# Barn Door



## jd99 (Jun 17, 2009)

Got a client that wants a real antique barn door for a closet door in her house. I hunted around and either the ones I found are the wrong size, or they are priced over 1k.

I talked her into letting me make one

I found this old barn wood taken off an old barn when it was torn down.








I got enough pieces that are close enough to the same color, and made this door.








I hope it will be what she wants


----------



## Stick486 (Jan 4, 2013)

nice...
I hope you get most of that 1k....


----------



## DaninVan (Jan 1, 2012)

Hopefully it still smells like barn!


----------



## Ghidrah (Oct 21, 2008)

Don't suppose you ran your design past her 1st?


----------



## Stick486 (Jan 4, 2013)

DaninVan said:


> Hopefully it still smells like barn!


that's cold...


----------



## jd99 (Jun 17, 2009)

Ghidrah said:


> Don't suppose you ran your design past her 1st?


Yep and I gave her a couple choices that's the one she wanted.


----------



## DaninVan (Jan 1, 2012)

I was jes funnin'...


I was however, thinking about it whilst out shopping for a flyswatter (no, seriously) this afternoon.
My conclusion was that the Lady in question is going to be something less than amused when she accidentally snags a $400 silk blouse on a sliver; that's NOT a reflection on Danny's craftsmanship, but rather an observation that _rough woodwork has NO place in a clothes closet, let alone the bedroom._
You can't sand the wood, you'd lose the barn character...
Get her to sign a disclaimer, Danny; this could get expensive!


----------



## JFPNCM (Dec 13, 2009)

What I see on the site "antique barn door" and what you're describing are light years apart. I'd cut and run.


----------



## Herb Stoops (Aug 28, 2012)

jd99 said:


> Got a client that wants a real antique barn door for a closet door in her house.
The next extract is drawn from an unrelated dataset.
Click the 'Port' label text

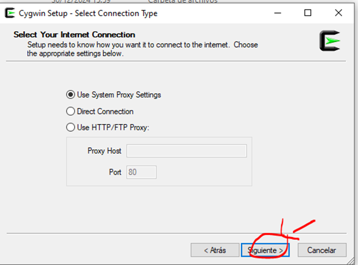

I hunted around and either the ones I found are the wrong size, or they are priced over 1k.
> 
> I talked her into letting me make one
> 
> ...


Good looking Barn Door, that seems to be a fad now in houses to have a sliding barndoor hanging somewhere ,hanging on rolling door hardware. I remember years ago when they went though the barnwood paneling faze, and the spiders loved it.

Herb


----------



## chessnut2 (Sep 15, 2011)

Nice job, Danny. I think she'll love it. It looks like the wood is all still good and solid. I recently made a frame for my son out of wood from a barn that my grandfather and dad built back in the late 20's. It took a little doing to get pieces that weren't too deteriorated to be able to make good joints and edges. So your wood was a good find. Jim


----------



## kevin887 (Mar 11, 2014)

nice.


----------



## Mountain (Jun 5, 2015)

Very Nice, I like your design, I have to make a few doors myself this summer.


----------